Copolymer	Lost Mass (%)	Purified Mass (%)
HPAM-H2O	62.7	37.3
HPAM-MM-H2O	87.6	12.4
HPAM-CO2	73.5	26.5
HPAM-MM-CO2	91.9	8.1

presents the percentage of mass lost during dialysis for each synthesized polymer. Notably, copolymers synthesized in supercritical CO₂ exhibit a greater mass reduction than those prepared in water. For example, the purified mass recovery for the HPAM-H₂O sample is 37.3%, compared to 26.5% for HPAM-CO₂. Moreover, a substantial reduction in purified mass is observed when comparing polymers containing the macromonomer with poly(acrylic acid-co-acrylamide). Specifically, the HPAM-MM-CO₂ sample yielded only 8.1% purified mass, in contrast to 26.5% for HPAM-CO₂.

These results indicate that a significant fraction of the copolymers comprises low-molar-mass species, which are removed during the dialysis purification process.

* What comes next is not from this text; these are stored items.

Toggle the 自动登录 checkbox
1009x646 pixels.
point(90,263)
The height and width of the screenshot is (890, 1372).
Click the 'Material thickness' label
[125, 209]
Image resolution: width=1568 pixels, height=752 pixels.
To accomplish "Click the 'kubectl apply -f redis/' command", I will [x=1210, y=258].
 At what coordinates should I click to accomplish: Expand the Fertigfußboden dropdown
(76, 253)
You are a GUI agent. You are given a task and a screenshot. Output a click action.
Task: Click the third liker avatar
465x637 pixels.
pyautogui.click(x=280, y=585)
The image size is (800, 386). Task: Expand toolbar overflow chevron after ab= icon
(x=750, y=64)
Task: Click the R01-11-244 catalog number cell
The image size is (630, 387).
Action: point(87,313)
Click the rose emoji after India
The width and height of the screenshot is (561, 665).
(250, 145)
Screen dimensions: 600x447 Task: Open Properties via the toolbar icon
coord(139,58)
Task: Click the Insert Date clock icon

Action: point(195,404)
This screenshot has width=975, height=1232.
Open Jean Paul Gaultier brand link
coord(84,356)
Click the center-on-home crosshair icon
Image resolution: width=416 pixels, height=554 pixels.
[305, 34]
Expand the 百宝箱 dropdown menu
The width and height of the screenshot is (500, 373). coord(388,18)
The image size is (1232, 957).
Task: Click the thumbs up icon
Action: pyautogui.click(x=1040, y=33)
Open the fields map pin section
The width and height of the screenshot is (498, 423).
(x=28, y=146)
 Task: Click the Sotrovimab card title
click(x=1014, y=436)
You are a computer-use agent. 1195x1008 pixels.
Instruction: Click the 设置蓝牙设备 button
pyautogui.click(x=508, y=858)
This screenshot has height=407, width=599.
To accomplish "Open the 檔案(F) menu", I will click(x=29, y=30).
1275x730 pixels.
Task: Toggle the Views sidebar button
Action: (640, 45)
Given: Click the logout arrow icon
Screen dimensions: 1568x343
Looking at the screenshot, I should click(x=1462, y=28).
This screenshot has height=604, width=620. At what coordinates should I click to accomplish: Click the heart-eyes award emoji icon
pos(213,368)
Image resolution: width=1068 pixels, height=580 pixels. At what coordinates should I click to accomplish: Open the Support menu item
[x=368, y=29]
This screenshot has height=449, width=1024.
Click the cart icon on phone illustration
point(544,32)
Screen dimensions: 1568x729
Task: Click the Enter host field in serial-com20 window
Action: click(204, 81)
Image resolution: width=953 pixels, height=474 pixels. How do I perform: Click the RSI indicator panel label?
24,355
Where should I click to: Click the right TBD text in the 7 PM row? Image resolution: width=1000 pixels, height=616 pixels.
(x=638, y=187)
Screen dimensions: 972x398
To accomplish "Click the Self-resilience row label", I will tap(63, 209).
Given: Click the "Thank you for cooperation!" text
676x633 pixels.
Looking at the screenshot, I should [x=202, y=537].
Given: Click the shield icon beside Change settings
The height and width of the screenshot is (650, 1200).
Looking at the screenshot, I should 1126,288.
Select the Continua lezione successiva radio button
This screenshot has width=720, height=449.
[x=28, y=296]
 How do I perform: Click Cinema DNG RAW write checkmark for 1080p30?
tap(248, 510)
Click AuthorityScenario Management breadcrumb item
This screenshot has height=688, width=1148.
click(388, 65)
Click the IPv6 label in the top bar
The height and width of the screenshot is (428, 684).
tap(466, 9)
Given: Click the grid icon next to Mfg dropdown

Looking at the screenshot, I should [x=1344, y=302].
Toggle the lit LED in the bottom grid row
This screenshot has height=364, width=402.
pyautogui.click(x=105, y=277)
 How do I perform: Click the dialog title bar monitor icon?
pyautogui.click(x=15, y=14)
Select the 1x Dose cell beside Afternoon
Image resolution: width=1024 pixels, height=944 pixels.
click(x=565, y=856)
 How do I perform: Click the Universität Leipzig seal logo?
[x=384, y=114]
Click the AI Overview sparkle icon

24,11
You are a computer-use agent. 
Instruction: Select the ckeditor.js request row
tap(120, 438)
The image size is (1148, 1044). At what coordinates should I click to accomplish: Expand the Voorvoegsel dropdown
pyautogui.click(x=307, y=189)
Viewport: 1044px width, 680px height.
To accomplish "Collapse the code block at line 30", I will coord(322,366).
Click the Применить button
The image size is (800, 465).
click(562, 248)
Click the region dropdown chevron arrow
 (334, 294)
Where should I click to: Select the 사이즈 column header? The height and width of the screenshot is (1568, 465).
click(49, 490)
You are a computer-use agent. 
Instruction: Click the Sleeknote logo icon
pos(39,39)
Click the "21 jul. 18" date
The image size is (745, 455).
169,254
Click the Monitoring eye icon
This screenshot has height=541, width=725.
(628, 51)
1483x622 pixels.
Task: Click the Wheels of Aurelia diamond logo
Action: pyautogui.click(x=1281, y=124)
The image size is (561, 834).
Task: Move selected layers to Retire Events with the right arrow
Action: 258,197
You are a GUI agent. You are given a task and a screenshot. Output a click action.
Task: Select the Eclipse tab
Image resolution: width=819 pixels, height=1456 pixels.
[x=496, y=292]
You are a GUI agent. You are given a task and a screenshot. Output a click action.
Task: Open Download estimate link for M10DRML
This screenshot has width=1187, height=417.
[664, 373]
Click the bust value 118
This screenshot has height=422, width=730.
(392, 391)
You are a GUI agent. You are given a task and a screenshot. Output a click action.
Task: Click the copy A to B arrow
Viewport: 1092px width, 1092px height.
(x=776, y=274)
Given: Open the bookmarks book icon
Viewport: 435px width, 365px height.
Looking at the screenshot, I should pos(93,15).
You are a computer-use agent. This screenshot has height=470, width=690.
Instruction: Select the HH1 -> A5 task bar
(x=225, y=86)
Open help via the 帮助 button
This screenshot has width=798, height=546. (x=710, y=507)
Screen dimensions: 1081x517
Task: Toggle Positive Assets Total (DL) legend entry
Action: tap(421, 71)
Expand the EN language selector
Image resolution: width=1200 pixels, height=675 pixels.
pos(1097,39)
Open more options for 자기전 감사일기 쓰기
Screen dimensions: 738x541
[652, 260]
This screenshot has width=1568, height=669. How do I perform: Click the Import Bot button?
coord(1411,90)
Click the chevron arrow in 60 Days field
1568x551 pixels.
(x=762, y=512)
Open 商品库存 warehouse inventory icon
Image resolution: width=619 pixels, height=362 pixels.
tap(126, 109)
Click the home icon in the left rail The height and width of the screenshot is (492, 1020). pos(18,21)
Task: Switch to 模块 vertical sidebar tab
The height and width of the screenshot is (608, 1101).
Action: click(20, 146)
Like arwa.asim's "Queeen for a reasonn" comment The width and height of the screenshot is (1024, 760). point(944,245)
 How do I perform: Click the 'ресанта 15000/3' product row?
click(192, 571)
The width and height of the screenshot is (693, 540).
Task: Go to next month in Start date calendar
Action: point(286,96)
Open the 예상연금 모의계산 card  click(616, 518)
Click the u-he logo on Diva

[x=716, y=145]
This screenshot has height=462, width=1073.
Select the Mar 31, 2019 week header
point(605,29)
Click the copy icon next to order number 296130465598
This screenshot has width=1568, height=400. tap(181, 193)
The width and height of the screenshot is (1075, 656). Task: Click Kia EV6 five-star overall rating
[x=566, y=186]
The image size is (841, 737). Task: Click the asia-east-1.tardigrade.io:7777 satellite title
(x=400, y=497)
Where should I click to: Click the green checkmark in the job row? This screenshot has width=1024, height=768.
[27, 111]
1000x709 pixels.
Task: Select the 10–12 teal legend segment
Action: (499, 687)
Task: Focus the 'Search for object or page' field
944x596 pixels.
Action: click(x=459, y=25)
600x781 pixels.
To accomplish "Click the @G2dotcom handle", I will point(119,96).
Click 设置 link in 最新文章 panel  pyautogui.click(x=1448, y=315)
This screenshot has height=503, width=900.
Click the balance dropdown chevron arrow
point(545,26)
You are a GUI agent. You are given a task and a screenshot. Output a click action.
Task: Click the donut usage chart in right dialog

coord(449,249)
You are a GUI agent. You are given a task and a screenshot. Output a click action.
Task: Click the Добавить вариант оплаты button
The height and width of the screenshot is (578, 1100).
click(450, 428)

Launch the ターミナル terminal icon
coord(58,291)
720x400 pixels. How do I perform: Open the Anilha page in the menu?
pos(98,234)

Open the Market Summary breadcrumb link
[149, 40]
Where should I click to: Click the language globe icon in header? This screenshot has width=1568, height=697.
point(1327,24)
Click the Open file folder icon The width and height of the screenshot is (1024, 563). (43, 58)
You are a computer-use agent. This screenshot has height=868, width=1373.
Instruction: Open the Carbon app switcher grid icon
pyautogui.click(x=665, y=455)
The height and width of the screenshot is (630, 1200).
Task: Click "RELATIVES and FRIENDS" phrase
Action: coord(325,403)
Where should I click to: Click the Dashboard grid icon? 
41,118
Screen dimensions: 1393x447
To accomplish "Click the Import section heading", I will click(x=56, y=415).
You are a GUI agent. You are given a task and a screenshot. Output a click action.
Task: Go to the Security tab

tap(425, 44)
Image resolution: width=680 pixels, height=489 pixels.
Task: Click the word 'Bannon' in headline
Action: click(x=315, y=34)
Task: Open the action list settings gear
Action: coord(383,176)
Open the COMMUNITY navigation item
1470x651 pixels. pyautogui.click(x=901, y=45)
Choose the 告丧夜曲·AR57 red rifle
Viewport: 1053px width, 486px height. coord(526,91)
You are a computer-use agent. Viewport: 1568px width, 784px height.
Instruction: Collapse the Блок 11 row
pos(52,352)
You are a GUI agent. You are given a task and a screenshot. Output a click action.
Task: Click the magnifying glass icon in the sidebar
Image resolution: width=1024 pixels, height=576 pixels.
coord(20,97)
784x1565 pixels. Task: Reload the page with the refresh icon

In the aqueous system, these findings are consistent with those reported by Kuldasheva et al. [53] for poly(acrylic acid-co-acrylamide) synthesized at temperatures above 55 °C using the same initiator as in our study. For the copolymers synthesized in pressurized solvents, the reduced solubility—resulting from the incorporation of acrylamide and the macromonomer—leads to a higher precipitation of short-chain polymers during polymerization, which in turn contributes to a lower recovered mass after dialysis.

4. Conclusions

Four copolymers were synthesized using different reaction media: (i) poly(acrylic acid-co-acrylamide) in aqueous solution, (ii) poly(acrylic acid-co-acrylamide) in a high-pressure CO₂–ethyl acetate mixture, (iii) a copolymer composed of acrylic acid, acrylamide, and a designed star-shaped hyperbranched macromonomer in aqueous solution, and (iv) the same macromonomer-containing copolymer synthesized in a high-pressure CO₂–ethyl acetate mixture.

Comprehensive characterization by spectroscopic and chromatographic techniques confirmed the successful incorporation of the macromonomer into the polymer chain and elucidated variations in the molecular structure and solution conformation. Copolymers incorporating the macromonomer at levels ranging from 0.022 to 0.061 mol% were obtained, exhibiting higher hydrodynamic radii, increased radii of gyration, and enhanced thickening properties compared to those lacking the macromonomer. FTIR spectroscopy showed that the incorporation of the macromonomer promotes hydrogen bonding within the polymers. Microscopic images further revealed distinct porosity in the polymer surface as a direct consequence of macromonomer incorporation. Rotational rheometric analysis of the copolymer solutions revealed a significant increase in viscosity, which can be attributed to the associative effects of the polymer chains and the promotion of interchain networks or aggregates in aqueous solutions. Contrary to the common assumption that higher molar mass directly correlates with increased viscosity, the present findings indicate that factors such as polymer architecture and interchain interactions have a more pronounced effect. The substantial viscosity enhancement observed for HPAM-MM copolymers is primarily attributed to the formation of extensive interchain networks facilitated by the hyperbranched macromonomer, rather than simply an increase in molar mass.

This study also reports, for the first time, the synthesis of a copolymer composed of acrylic acid, acrylamide, and a hyperbranched macromonomer using a high-pressure solvent mixture. Notably, this copolymer exhibited the highest viscosity in aqueous solution among all the polymers examined.

Additionally, the purification methods, precipitation alone versus precipitation followed by dialysis, were evaluated to determine whether the more challenging dialysis process is necessary to obtain high-quality, reproducible polymer characteristics. During dialysis, low-molecular-weight fractions enriched in acrylamide are removed, while high-purity, high-average-molar-mass polymers are recovered. However, mass balance analysis revealed that only a small fraction of the synthesized product is retained following purification. Moreover, the requirement for an additional drying step (e.g., lyophilization) could substantially increase the overall production cost.